"""
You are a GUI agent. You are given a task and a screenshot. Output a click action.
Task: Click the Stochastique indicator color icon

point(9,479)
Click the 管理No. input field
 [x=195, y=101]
"""
"""
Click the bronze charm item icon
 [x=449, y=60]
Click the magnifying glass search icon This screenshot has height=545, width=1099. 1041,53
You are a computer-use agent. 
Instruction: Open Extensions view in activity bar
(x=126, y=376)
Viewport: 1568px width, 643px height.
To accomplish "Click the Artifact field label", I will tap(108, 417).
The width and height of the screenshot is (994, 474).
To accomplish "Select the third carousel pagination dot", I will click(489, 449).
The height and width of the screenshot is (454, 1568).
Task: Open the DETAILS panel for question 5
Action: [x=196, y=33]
"""
"""
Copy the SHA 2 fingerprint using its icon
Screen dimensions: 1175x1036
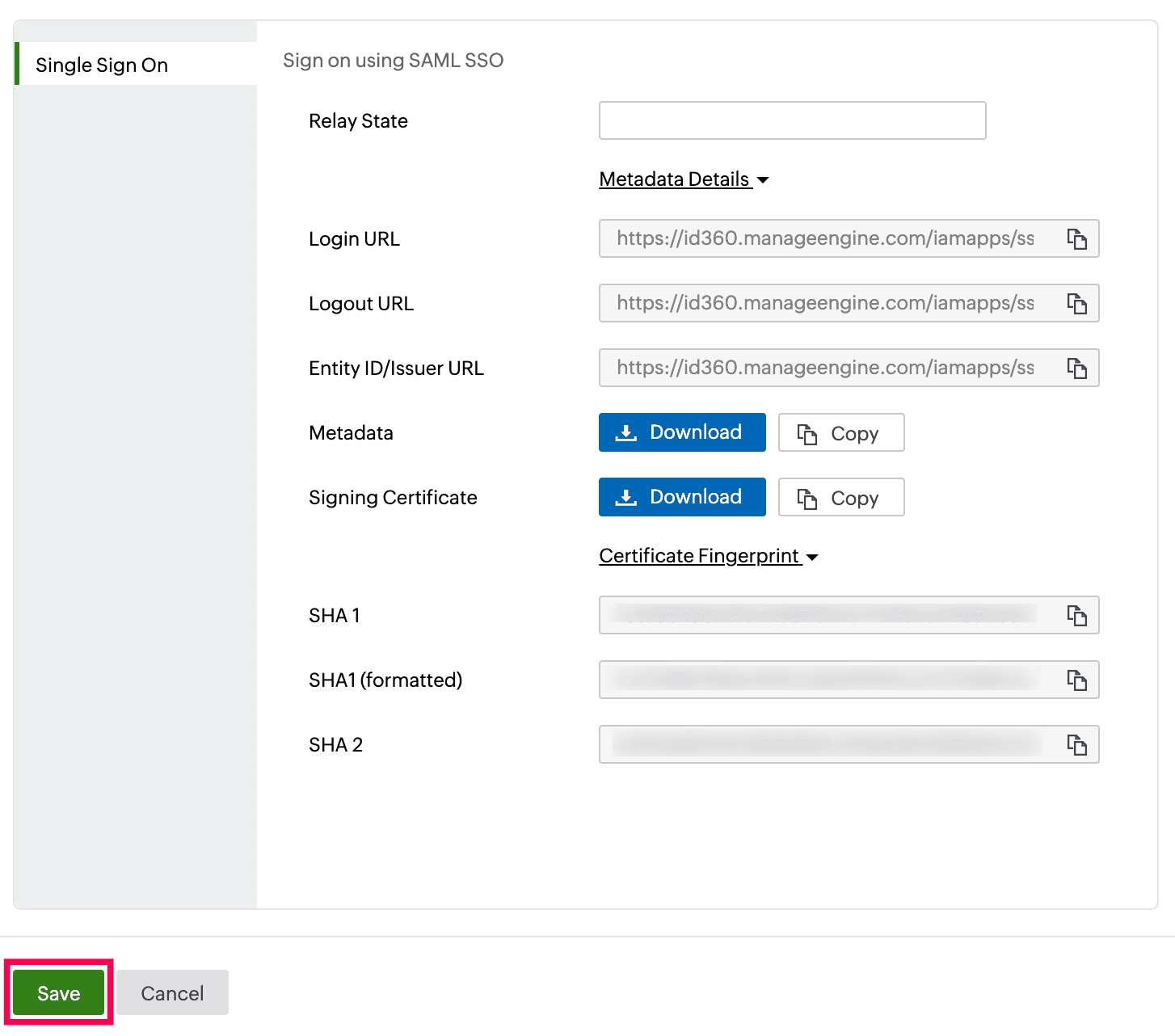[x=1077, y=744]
"""
• Work to complete:
Out of the records above, pick each line that contains the string "agent".

• The completed task:
You are a GUI agent. You are given a task and a screenshot. Output a click action.
You are a computer-use agent. 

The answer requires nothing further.